Pioneers of Renewable Energy
I’m reading a new book by Alexis Madrigal called, Powering the Dream – The History and Promise of Green Technology (Da Capo Press, 2011). Here are a few thoughts based on the book…
Modern politicians, regardless of party, lead us to believe that renewable energy technology is in its infancy. John Etzler was not a politician, but he believed that renewable energy was the perfect democratic power source. He believed technology was adequately advanced to harness the wind, the waves, and the sun. He believed that the power within these elements was, “more than sufficient to produce a total revolution of the human race.”
Etzler wrote seven publications on the subject of renewable energy and the machines that use them. His last book was published in 1844. That is not a typing error. I said 1844. Etzler never lived to see his visions implemented, and many of his experiments failed. He was not a gifted engineer. Some called him just a crazy utopian, and maybe he was. Maybe he was born 150 years too soon. Or maybe his timing was perfect.

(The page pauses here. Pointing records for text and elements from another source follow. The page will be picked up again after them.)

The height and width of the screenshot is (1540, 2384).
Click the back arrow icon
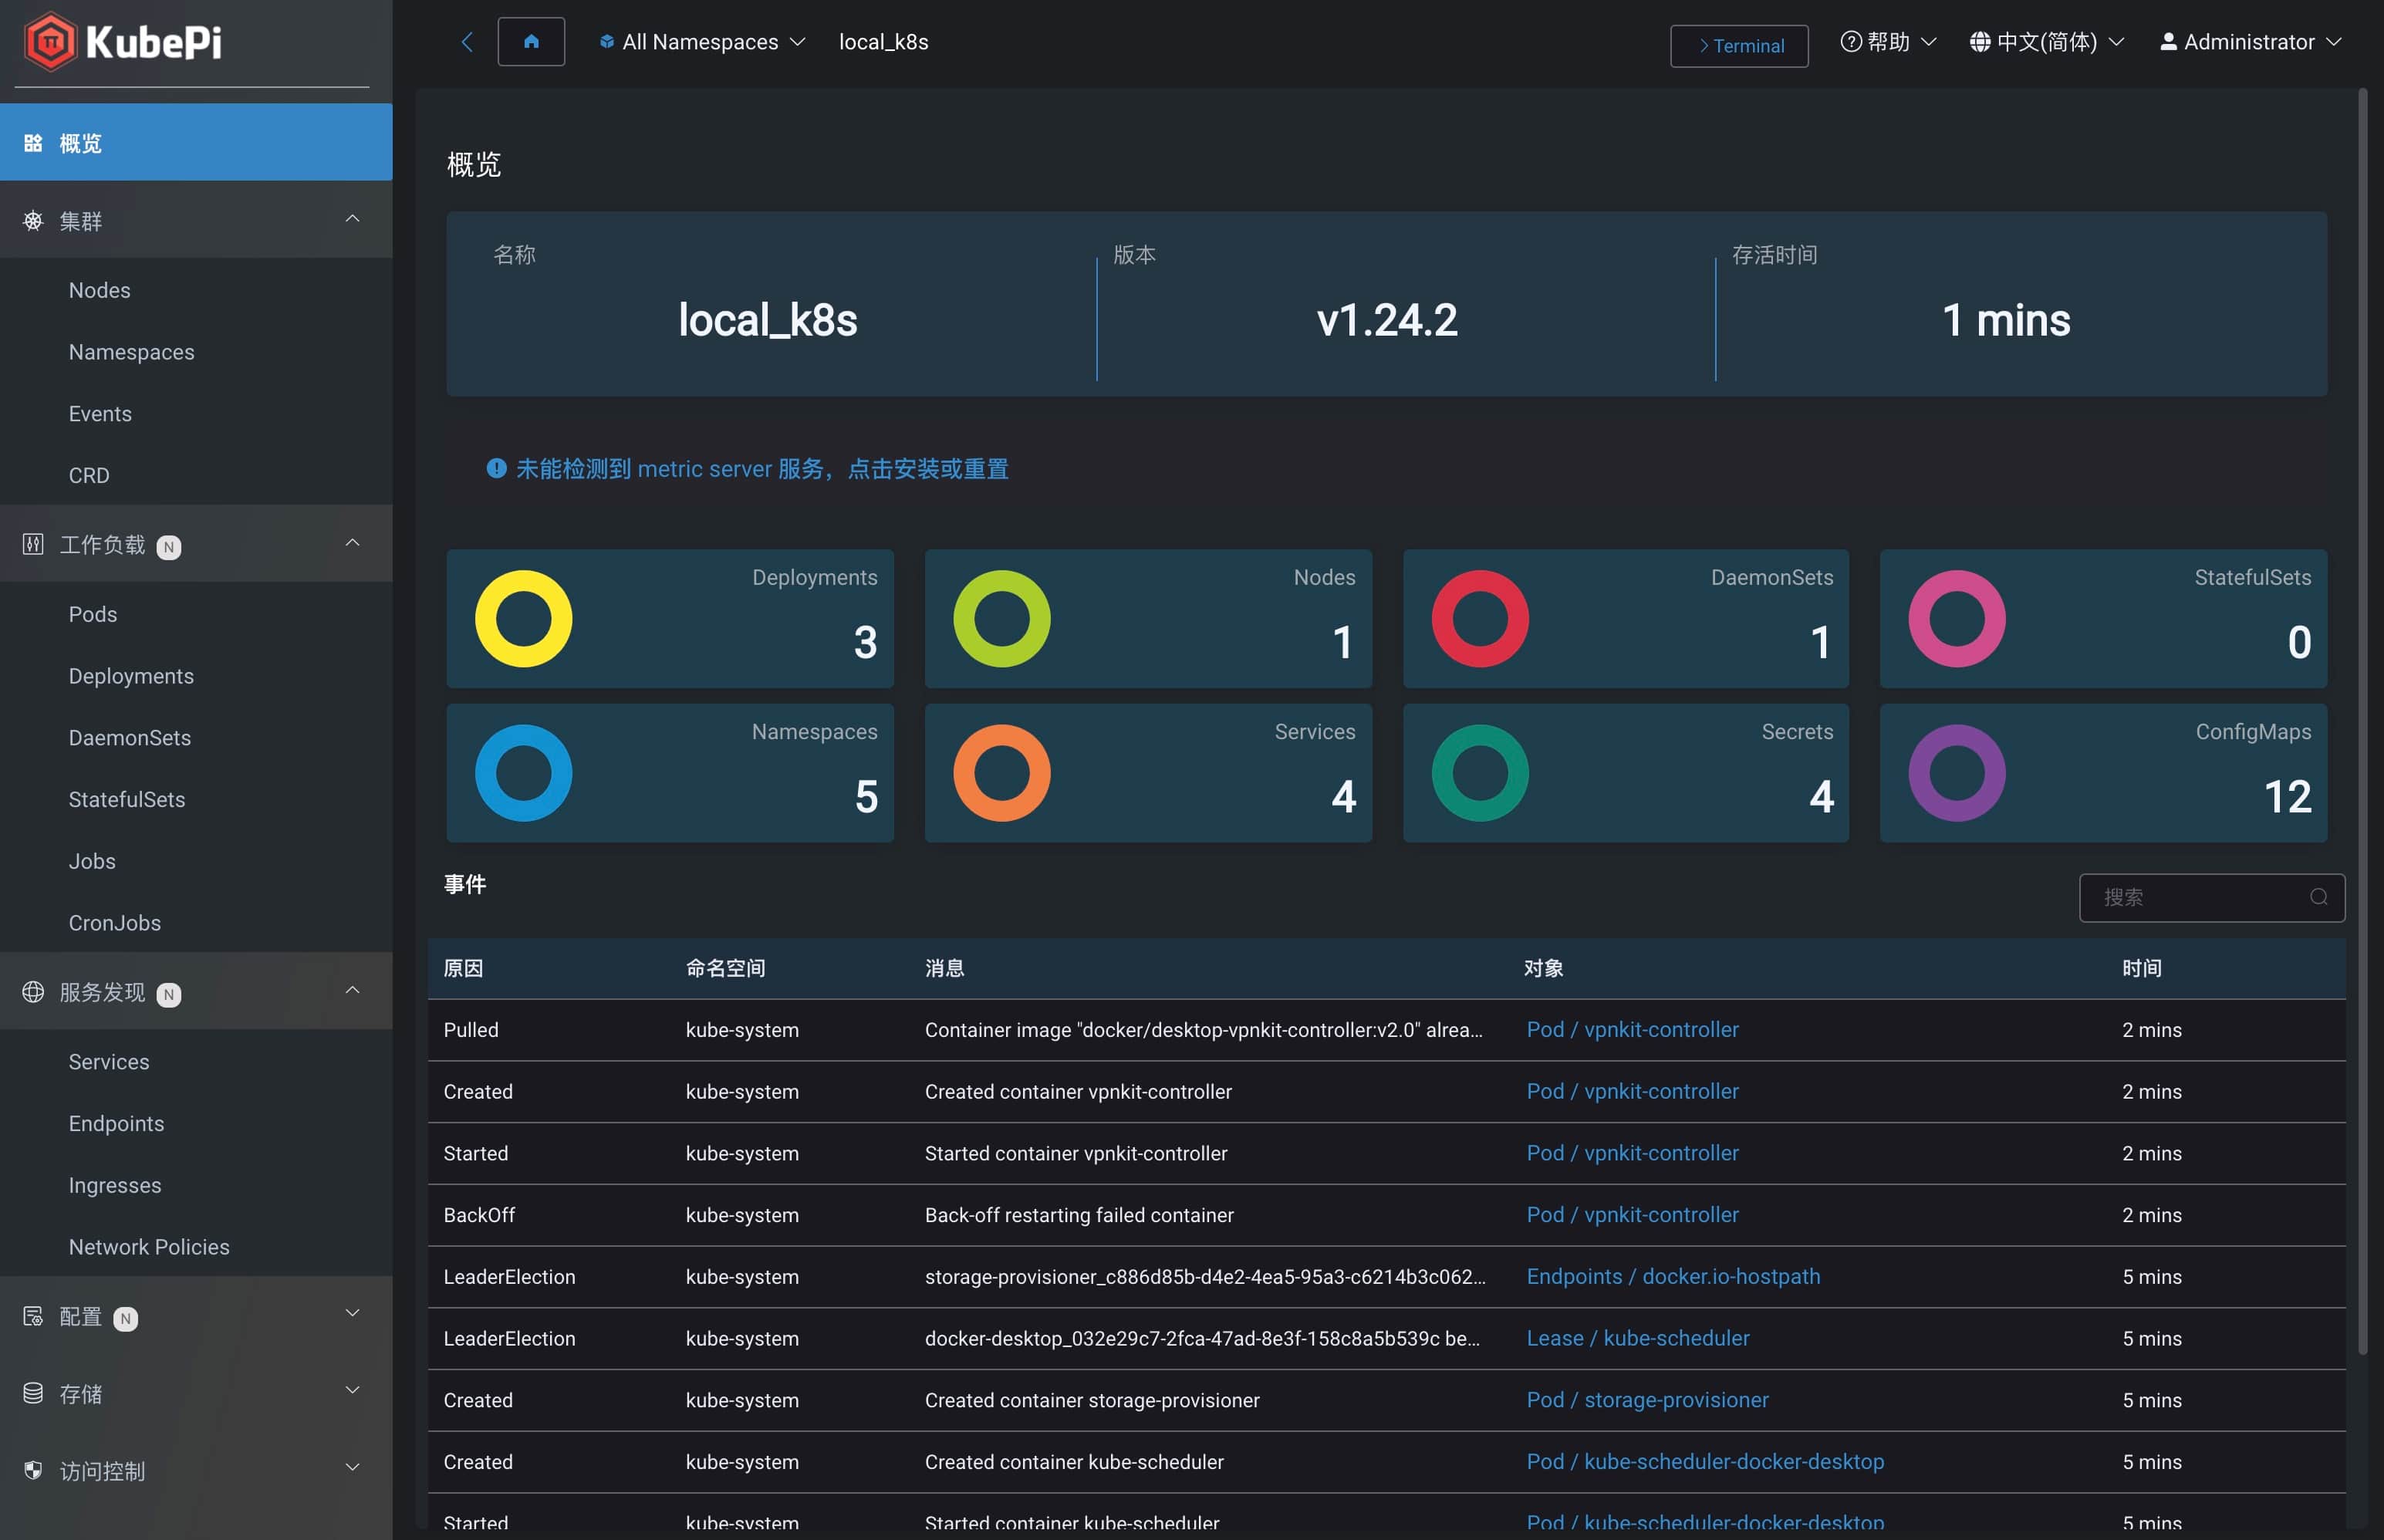point(467,42)
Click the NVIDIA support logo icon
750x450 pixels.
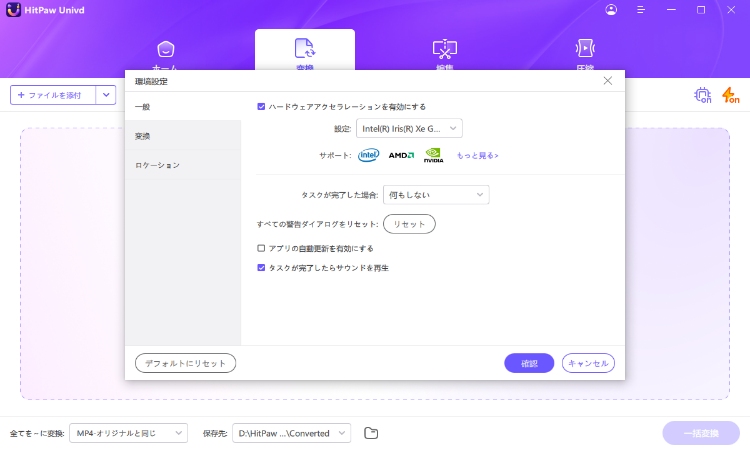433,155
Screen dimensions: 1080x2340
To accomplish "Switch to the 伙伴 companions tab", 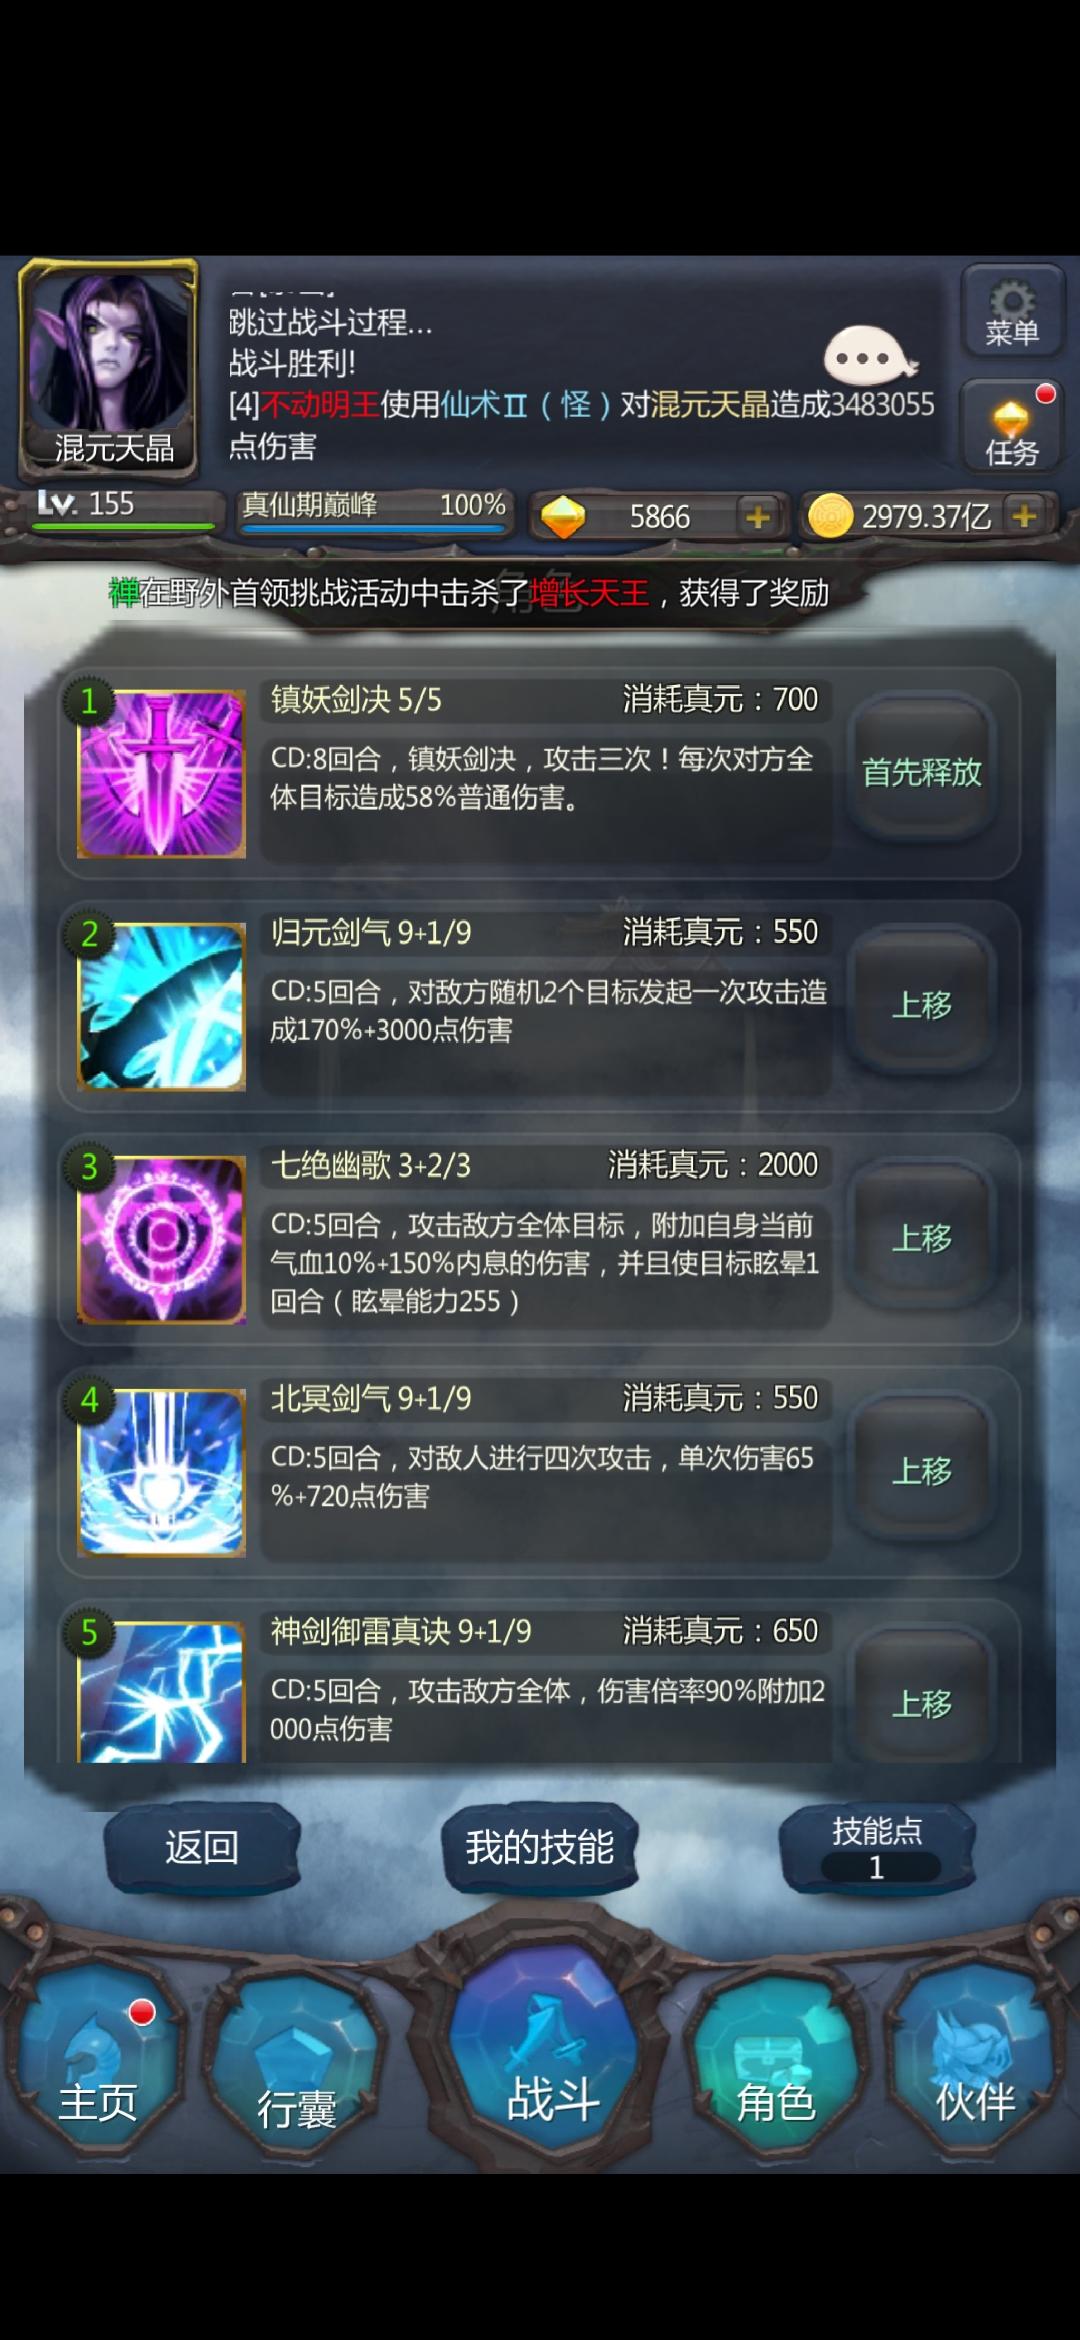I will click(974, 2054).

Ralph Waldo Emerson discovered Etzler’s writings and recommended them to his poet-friend, Henry David Thoreau. Thoreau was so inspired by Etzler’s ideas that he began to study and write poetically and scientifically about nature. Thoreau documented many interdependencies between plants and animals and climate in a way that had not been done before him. From Etzler and Thoreau, we learned that nature is both fragile and full of energy.
Etzler failed at the practical application of solar panels in the mid 1800s, but in the 1980s, silicon valley used his concept on a much smaller scale to advance microchip technology. To be fair, designs to harness the sun’s energy go back long before the 19th century. Leonardo da Vinci designed solar-powered devices in the 15th century, and Archimedes did the same in 200BC!
Until the 18th century, homes, farms and other businesses were powered primarily by renewable energy. Technology of that era fed on wind, steam and biomass fuels (wood). Very little fossil fuel was used. In the 18th and 19th centuries, the world-wide industrial revolution preferred to feed on fossil fuels. Here in the early 21st century, we are working to return technology to its original feeding habits.
To quote Powering the Dream, “Nature is becoming more human managed, but the human systems that produce energy are becoming less destructive and more closely matched to the environment.”
Perhaps those early thinkers and doers would approve of the path we are on, if not the pace. Did the pioneers of renewable energy live thousands of years ago? Hundreds? Or are they still alive and working today? Did the pioneers of renewable energy come before us, or are we them? Yes.